▸ Text
5.  Crossing Křižovnická and heading down Karlova, you’ll be forgiven for thinking this street has been spoiled by the congregation of souvenir shops and overpriced goulash restaurants. Closer inspection however, reveals vestiges of history, one of which lies at the address 188/4. This is the former home of Johannes Kepler, the German mathematician and astronomer. Kepler established the laws of planetary motion on this very site. As the street opens up into Liliova, you will come across the erstwhile apothecary U zlaté studně (At the Golden Well), which is ornamented with the faces of plague healers St Sebastian (left) and St Roch. If this catches your interest, consider visiting the plague memorial situated a little further to the south on the East Bank.

6.  Taking a left turn through the archway in the north wall of the square will find you in the grounds of the Clementinum, which currently forms the home of the Czech Republic’s National Library. Its name derives from the chapel of St Clement, which originally stood on the site. Since then, the area hosted a Dominican monastery, a Jesuit college, and later, an observatory. The Clementinum is mentioned in Jorge Luis Borges’ The Secret Miracle.

7. As you snake your way through the Clementinum’s grounds and pass through an exiting archway, you’ll arrive out onto Mariánské náměstí. Directly in front of you is Prague City Hall, home to the city’s mayor, and to your left, Prague City Library on top of which you can make out statues representing the various subjects of academia. A small oasis of calm between the Charles Bridge and the Old Town Square, there can be something eerie about Mariánské náměstí, especially at night. Perhaps it is has something to do with constant gentle trickle of water emanating from the statue of a girl in one corner of the Square. Alternatively, it could be the black, armoured figure stood to the left of the City Hall. It is that of the Iron Night –an accursed character who is said to come to life every 100 years and haunt the streets, seeking out virgins.

8.  With the City Hall still in front of you, bear right onto Husova, the most interesting sites of which is the Clam-Gallas Palace, built by the Italian architect Domenico Canevale. The weight of the entire palace appears to be borne by two stone giants, their carved muscles forever strained. During the 18th century, Clam-Gallas was the venue for many a lavish concert, two of the most remembered being those by Mozart and Beethoven. A little further up along the street on your left is the Church of St Giles, from outside which somebody will undoubtedly shove a flyer in your hand, promoting a classical concert.  One of the church’s notable preachers was Jan Milíč of Kroměříž, a leading advocate of the Pre-Hussite Reformation.

(Dataset items)
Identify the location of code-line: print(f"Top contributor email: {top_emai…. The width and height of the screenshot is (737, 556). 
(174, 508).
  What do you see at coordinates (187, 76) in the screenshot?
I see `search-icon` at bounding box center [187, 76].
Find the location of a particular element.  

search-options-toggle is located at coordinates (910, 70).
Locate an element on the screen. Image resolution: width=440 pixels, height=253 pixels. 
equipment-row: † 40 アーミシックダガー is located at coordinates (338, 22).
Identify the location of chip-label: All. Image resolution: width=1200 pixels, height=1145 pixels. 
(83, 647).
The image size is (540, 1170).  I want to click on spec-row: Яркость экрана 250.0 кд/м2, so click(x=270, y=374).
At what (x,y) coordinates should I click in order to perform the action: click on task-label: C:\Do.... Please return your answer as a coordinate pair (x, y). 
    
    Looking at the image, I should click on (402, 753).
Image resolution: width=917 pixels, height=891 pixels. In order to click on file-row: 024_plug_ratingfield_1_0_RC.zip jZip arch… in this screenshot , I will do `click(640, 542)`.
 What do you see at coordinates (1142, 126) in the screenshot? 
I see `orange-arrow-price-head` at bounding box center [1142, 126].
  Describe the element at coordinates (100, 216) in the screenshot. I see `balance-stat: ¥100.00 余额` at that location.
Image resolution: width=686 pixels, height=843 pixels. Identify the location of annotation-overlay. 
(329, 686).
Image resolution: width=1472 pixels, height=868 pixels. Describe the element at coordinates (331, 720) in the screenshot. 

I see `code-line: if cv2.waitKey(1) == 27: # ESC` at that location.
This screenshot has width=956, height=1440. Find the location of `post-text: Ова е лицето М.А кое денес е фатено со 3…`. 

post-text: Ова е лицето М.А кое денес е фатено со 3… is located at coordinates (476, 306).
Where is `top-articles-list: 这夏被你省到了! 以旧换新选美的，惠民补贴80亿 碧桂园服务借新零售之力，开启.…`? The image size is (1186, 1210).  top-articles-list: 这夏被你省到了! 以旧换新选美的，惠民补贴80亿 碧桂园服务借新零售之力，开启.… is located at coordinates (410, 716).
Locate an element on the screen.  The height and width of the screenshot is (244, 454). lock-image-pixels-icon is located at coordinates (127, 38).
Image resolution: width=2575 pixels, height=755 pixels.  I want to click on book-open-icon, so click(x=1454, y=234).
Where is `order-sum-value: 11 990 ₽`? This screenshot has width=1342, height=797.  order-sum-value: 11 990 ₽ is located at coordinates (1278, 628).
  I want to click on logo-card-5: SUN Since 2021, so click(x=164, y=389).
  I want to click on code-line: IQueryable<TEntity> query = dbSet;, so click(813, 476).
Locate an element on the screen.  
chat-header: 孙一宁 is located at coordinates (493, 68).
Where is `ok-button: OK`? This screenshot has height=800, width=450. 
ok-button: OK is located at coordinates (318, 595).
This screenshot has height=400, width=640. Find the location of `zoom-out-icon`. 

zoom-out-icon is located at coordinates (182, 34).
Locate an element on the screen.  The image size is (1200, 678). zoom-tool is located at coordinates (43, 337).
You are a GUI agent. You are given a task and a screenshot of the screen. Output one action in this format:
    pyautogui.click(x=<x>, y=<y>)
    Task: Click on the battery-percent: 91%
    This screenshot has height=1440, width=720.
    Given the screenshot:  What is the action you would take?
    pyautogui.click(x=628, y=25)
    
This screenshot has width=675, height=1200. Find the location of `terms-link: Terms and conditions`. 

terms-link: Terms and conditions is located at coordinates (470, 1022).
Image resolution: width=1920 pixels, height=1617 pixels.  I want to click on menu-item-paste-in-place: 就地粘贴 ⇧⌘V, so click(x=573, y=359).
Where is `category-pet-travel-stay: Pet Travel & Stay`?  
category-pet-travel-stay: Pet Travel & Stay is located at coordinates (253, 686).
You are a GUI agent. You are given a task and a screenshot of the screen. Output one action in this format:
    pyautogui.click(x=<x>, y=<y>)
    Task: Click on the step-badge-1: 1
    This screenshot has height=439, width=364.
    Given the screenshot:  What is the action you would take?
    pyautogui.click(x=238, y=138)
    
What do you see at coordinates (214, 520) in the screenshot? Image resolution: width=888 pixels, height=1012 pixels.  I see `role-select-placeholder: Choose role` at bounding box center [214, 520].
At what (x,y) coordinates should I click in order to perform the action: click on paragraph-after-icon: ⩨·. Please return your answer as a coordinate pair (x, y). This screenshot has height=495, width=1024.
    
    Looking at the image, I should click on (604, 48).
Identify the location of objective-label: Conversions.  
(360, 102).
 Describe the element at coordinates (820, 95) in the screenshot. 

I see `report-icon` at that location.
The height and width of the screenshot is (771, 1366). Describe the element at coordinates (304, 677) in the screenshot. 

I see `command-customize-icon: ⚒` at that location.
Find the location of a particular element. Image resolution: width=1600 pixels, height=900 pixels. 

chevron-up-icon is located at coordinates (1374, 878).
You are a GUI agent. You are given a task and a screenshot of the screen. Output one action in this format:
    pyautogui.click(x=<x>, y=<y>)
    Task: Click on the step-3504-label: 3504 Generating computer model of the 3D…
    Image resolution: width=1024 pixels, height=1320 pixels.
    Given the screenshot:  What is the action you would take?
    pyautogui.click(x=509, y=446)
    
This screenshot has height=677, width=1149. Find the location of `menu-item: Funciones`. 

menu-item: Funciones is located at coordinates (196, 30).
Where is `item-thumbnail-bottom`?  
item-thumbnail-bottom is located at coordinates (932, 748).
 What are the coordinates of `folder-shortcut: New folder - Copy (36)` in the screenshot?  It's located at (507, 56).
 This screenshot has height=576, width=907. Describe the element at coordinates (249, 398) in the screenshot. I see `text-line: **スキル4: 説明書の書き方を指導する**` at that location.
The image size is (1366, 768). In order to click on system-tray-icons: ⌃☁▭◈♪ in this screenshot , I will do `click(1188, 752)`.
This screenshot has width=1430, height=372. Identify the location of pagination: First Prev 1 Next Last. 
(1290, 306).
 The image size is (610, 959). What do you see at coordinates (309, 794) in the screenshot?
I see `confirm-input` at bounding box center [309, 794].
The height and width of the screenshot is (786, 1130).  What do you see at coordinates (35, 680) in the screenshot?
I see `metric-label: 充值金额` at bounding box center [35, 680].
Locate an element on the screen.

▸ Task requirements
[1] Can you condense the paragraph of the walking tour text beginning "Taking a left turn through the archway" into a short list that keeps its main facts?
[2] Could you copy out the records word for word, from their first line through the line containing "The image size is (540, 1170)."?

▸ Problem solutions
[1]
- A left turn through the archway in the north wall of the square leads into the grounds of the Clementinum.
- The Clementinum currently houses the Czech Republic's National Library.
- Its name comes from the chapel of St Clement, which originally stood on the site.
- The site later hosted a Dominican monastery, a Jesuit college, and then an observatory.
- The Clementinum is mentioned in Jorge Luis Borges' The Secret Miracle.

[2]
Identify the location of code-line: print(f"Top contributor email: {top_emai…. The width and height of the screenshot is (737, 556). 
(174, 508).
  What do you see at coordinates (187, 76) in the screenshot?
I see `search-icon` at bounding box center [187, 76].
Find the location of a particular element.  

search-options-toggle is located at coordinates (910, 70).
Locate an element on the screen. Image resolution: width=440 pixels, height=253 pixels. 
equipment-row: † 40 アーミシックダガー is located at coordinates (338, 22).
Identify the location of chip-label: All. Image resolution: width=1200 pixels, height=1145 pixels. 
(83, 647).
The image size is (540, 1170).  I want to click on spec-row: Яркость экрана 250.0 кд/м2, so click(x=270, y=374).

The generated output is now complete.